Please restate exactly what appears in the records below from the first line to the line where "Atiku: I will" is, that line included.

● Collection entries
· · ·
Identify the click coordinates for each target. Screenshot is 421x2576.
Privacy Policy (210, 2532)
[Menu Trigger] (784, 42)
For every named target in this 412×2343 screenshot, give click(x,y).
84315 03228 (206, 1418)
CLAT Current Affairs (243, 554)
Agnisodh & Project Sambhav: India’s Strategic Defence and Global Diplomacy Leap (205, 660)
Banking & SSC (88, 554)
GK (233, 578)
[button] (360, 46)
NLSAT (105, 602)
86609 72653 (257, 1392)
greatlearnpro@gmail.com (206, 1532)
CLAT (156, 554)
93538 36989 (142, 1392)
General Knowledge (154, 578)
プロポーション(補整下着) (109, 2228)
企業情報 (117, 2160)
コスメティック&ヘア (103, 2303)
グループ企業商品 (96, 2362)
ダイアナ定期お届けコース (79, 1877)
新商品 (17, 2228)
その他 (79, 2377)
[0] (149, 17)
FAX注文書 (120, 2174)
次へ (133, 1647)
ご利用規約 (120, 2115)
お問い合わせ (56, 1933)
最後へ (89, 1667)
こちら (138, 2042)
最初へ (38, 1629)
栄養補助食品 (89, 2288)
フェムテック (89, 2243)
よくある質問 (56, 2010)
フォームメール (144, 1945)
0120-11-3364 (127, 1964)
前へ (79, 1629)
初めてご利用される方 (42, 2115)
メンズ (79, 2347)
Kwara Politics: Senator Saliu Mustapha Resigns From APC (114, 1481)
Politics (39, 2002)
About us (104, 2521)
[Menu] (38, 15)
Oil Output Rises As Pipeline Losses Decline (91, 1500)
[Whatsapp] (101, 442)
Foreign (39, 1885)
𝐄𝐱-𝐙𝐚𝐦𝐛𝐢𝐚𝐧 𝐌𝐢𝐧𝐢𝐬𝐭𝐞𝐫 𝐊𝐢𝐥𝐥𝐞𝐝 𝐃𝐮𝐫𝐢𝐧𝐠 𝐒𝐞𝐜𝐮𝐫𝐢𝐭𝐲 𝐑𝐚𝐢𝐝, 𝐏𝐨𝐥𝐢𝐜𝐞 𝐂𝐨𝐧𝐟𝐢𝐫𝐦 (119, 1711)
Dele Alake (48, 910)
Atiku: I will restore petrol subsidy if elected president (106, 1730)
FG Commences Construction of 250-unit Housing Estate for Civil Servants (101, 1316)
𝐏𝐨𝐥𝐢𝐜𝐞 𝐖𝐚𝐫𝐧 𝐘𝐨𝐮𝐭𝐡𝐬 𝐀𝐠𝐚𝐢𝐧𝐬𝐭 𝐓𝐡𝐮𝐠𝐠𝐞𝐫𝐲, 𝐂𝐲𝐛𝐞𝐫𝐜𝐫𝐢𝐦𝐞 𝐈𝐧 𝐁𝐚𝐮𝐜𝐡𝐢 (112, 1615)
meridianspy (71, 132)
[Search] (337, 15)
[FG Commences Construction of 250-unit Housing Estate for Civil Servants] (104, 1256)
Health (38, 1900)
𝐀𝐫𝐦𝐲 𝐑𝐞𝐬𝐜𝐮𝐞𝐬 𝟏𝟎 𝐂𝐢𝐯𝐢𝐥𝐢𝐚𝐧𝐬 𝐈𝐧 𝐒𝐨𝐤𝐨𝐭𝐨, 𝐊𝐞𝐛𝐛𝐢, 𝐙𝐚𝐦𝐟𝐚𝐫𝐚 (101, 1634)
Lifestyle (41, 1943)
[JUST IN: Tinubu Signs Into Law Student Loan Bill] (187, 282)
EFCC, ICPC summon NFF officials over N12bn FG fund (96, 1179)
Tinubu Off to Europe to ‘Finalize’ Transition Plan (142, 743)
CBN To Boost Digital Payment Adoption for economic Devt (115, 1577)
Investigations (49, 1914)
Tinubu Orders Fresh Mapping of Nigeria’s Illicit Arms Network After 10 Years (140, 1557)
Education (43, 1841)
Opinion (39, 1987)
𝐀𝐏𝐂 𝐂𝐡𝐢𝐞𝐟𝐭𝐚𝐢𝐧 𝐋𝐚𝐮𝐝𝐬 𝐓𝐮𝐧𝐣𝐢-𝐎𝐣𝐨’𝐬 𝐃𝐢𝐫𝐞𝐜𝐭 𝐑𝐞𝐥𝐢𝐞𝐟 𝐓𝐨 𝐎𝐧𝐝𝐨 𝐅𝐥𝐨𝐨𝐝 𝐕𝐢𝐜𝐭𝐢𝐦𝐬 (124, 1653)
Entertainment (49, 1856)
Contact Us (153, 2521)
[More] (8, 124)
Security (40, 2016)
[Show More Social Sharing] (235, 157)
· · ·
● Solution
Identify the click coordinates for each target. Screenshot is 421x2576.
Privacy Policy (210, 2532)
[Menu Trigger] (784, 42)
For every named target in this 412×2343 screenshot, give click(x,y).
84315 03228 (206, 1418)
CLAT Current Affairs (243, 554)
Agnisodh & Project Sambhav: India’s Strategic Defence and Global Diplomacy Leap (205, 660)
Banking & SSC (88, 554)
GK (233, 578)
[button] (360, 46)
NLSAT (105, 602)
86609 72653 (257, 1392)
greatlearnpro@gmail.com (206, 1532)
CLAT (156, 554)
93538 36989 (142, 1392)
General Knowledge (154, 578)
プロポーション(補整下着) (109, 2228)
企業情報 (117, 2160)
コスメティック&ヘア (103, 2303)
グループ企業商品 (96, 2362)
ダイアナ定期お届けコース (79, 1877)
新商品 (17, 2228)
その他 (79, 2377)
[0] (149, 17)
FAX注文書 (120, 2174)
次へ (133, 1647)
ご利用規約 (120, 2115)
お問い合わせ (56, 1933)
最後へ (89, 1667)
こちら (138, 2042)
最初へ (38, 1629)
栄養補助食品 (89, 2288)
フェムテック (89, 2243)
よくある質問 (56, 2010)
フォームメール (144, 1945)
0120-11-3364 (127, 1964)
前へ (79, 1629)
初めてご利用される方 (42, 2115)
メンズ (79, 2347)
Kwara Politics: Senator Saliu Mustapha Resigns From APC (114, 1481)
Politics (39, 2002)
About us (104, 2521)
[Menu] (38, 15)
Oil Output Rises As Pipeline Losses Decline (91, 1500)
[Whatsapp] (101, 442)
Foreign (39, 1885)
𝐄𝐱-𝐙𝐚𝐦𝐛𝐢𝐚𝐧 𝐌𝐢𝐧𝐢𝐬𝐭𝐞𝐫 𝐊𝐢𝐥𝐥𝐞𝐝 𝐃𝐮𝐫𝐢𝐧𝐠 𝐒𝐞𝐜𝐮𝐫𝐢𝐭𝐲 𝐑𝐚𝐢𝐝, 𝐏𝐨𝐥𝐢𝐜𝐞 𝐂𝐨𝐧𝐟𝐢𝐫𝐦 (119, 1711)
Dele Alake (48, 910)
Atiku: I will restore petrol subsidy if elected president (106, 1730)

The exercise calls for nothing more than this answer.